- What this task involves -
Set down, character for character, everything in the records below from the line holding "Fontaneros Sant Pere de Ribes (30, 2112)" down to the line holding "Fontaneros en Castellón", and no other line.

- Stored data -
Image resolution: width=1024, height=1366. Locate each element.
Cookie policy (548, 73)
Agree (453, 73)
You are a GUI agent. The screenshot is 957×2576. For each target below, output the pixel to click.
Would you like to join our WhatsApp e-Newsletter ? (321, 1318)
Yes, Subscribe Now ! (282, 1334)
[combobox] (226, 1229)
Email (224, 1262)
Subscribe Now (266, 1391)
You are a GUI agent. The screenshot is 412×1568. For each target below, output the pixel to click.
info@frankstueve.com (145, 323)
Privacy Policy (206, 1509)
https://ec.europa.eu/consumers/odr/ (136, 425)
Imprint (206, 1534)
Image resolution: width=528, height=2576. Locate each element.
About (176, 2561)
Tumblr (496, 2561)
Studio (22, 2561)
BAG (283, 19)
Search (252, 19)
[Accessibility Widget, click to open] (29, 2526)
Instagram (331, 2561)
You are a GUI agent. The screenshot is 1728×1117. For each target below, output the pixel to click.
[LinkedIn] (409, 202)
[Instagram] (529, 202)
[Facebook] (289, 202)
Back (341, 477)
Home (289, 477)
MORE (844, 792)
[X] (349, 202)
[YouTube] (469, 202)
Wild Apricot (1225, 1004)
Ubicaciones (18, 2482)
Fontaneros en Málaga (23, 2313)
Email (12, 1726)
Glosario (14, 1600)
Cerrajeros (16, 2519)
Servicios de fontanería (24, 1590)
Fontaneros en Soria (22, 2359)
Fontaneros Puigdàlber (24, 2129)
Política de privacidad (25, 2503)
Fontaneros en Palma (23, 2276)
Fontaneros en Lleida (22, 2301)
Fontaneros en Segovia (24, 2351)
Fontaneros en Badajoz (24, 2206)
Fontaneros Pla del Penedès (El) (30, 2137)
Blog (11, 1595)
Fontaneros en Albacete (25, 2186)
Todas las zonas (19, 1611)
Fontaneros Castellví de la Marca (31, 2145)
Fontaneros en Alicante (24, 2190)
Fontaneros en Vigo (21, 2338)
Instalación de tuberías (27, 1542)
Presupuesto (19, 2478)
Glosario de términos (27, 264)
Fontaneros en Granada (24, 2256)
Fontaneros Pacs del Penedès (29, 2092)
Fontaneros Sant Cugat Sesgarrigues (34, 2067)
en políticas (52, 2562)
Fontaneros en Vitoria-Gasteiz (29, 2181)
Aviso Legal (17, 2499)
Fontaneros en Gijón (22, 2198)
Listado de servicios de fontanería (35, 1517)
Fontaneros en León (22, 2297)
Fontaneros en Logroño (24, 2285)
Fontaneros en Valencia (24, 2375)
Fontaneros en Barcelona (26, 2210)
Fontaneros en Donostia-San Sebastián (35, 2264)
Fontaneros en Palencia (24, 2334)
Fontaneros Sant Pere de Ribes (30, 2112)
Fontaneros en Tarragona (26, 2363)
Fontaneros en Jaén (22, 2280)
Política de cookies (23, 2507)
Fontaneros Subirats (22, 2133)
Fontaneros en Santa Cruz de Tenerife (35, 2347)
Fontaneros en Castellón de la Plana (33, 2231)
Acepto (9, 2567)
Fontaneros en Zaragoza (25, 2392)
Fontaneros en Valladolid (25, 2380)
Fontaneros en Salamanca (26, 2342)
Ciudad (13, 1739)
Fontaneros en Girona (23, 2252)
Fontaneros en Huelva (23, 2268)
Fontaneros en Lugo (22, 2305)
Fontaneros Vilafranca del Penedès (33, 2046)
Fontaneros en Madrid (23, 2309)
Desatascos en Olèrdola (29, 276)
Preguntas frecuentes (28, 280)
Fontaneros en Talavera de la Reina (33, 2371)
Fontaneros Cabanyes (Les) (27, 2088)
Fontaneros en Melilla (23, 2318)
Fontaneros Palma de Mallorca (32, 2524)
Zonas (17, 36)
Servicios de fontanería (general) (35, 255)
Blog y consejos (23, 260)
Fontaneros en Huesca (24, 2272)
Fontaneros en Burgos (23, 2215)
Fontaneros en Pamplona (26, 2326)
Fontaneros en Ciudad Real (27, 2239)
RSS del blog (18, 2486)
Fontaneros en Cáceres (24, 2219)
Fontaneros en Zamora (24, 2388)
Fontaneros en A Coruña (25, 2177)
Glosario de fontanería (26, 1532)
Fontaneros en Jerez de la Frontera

- Written solution -
Fontaneros Sant Pere de Ribes (30, 2112)
Fontaneros en Tarragona (26, 2363)
Fontaneros en Jaén (22, 2280)
Política de cookies (23, 2507)
Fontaneros Subirats (22, 2133)
Fontaneros en Santa Cruz de Tenerife (35, 2347)
Fontaneros en Castellón de la Plana (33, 2231)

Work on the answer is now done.